Records supplied:
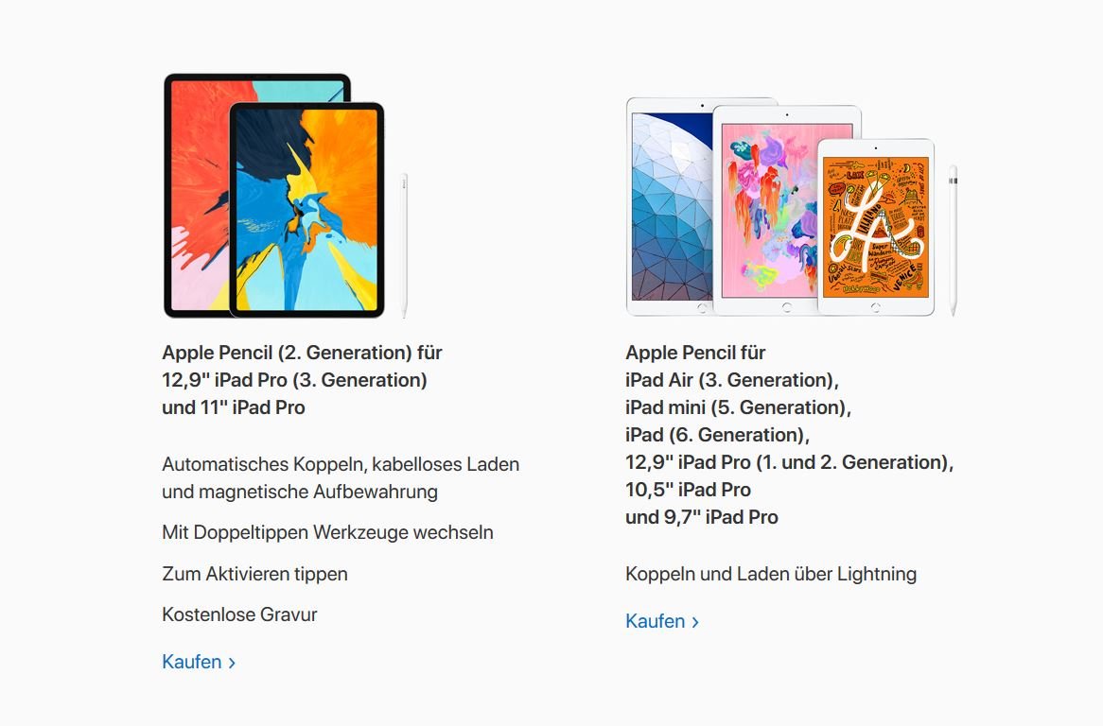Click the heading Apple Pencil (2. Generation) für
Viewport: 1103px width, 726px height.
tap(302, 352)
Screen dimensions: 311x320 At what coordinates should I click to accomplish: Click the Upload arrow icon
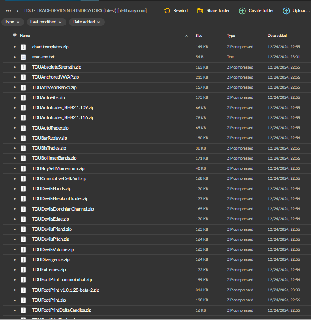(x=286, y=10)
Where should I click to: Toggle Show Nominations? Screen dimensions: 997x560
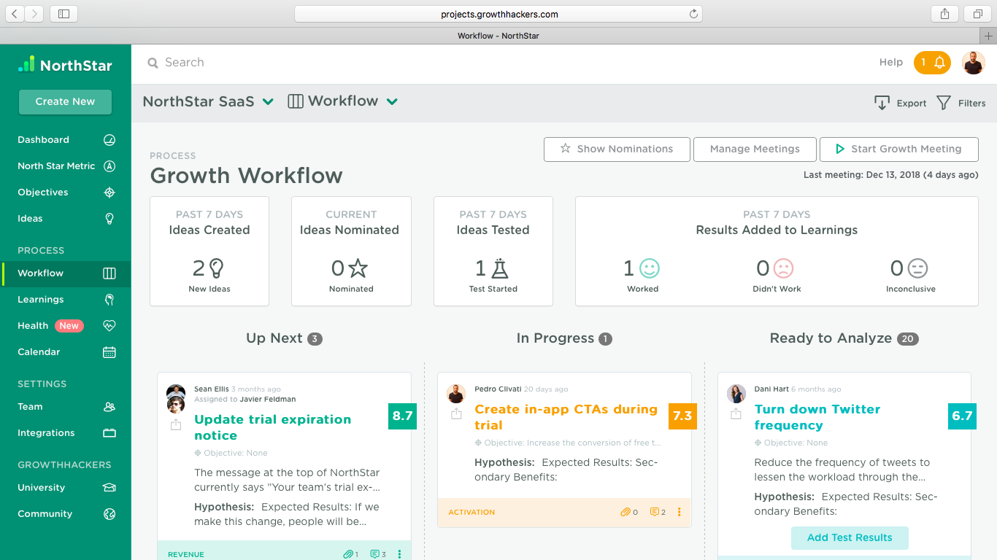617,149
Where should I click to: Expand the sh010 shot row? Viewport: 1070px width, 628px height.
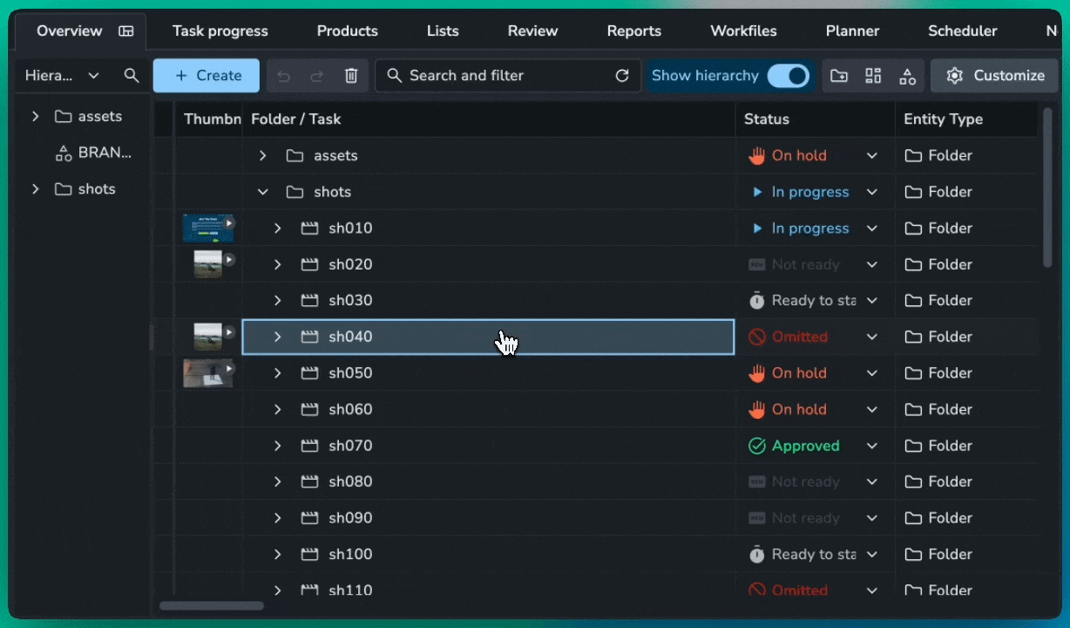[278, 229]
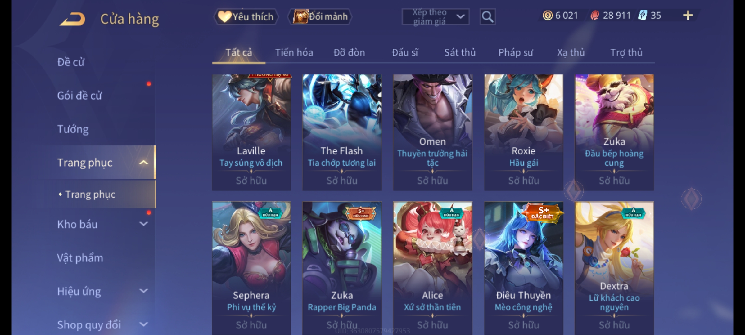Expand the Shop quy đổi section

143,324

Brief: Transcribe nothing but the lines from the one containing "Where should I click to: Expand" through the final line of the records, exactly as written and without pictures.

Exercise answer:
Where should I click to: Expand the sh010 shot row? Viewport: 1070px width, 628px height.
[278, 229]
Expand the Shop quy đổi section

143,324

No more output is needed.